Excerpts from a dataset:
═══

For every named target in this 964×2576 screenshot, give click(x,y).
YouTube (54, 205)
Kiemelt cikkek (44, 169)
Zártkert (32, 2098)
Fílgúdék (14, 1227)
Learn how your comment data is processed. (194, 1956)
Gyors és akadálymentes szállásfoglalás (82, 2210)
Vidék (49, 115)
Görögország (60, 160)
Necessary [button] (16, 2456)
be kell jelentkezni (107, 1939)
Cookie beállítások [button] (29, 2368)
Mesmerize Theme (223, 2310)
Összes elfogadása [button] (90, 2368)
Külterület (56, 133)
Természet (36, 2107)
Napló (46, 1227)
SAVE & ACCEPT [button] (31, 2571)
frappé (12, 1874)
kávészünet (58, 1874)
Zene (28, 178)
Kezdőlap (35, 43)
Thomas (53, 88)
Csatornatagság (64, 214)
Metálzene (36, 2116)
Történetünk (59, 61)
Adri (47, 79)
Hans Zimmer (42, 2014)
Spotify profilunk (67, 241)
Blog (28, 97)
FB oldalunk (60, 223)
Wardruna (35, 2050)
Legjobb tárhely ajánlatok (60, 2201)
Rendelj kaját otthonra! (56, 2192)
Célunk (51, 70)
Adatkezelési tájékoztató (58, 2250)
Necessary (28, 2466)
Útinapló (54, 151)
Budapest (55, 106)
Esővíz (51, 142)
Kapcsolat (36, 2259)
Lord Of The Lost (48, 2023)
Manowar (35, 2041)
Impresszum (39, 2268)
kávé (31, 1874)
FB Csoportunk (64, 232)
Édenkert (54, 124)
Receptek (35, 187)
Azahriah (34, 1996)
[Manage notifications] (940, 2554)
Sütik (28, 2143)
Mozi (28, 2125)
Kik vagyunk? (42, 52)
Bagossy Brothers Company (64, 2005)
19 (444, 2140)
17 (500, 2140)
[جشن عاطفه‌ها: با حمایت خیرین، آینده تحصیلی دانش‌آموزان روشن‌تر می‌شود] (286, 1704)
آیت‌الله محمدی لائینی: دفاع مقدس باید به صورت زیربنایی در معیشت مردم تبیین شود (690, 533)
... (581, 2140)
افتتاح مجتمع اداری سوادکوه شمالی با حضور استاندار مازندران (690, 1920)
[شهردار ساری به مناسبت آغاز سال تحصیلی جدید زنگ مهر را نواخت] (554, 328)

═══

● **To do**
Using the entries above, quote each line verbatim from the first through the line that contains "Mesmerize Theme (223, 2310)".

● **Answer to the exercise**
For every named target in this 964×2576 screenshot, give click(x,y).
YouTube (54, 205)
Kiemelt cikkek (44, 169)
Zártkert (32, 2098)
Fílgúdék (14, 1227)
Learn how your comment data is processed. (194, 1956)
Gyors és akadálymentes szállásfoglalás (82, 2210)
Vidék (49, 115)
Görögország (60, 160)
Necessary [button] (16, 2456)
be kell jelentkezni (107, 1939)
Cookie beállítások [button] (29, 2368)
Mesmerize Theme (223, 2310)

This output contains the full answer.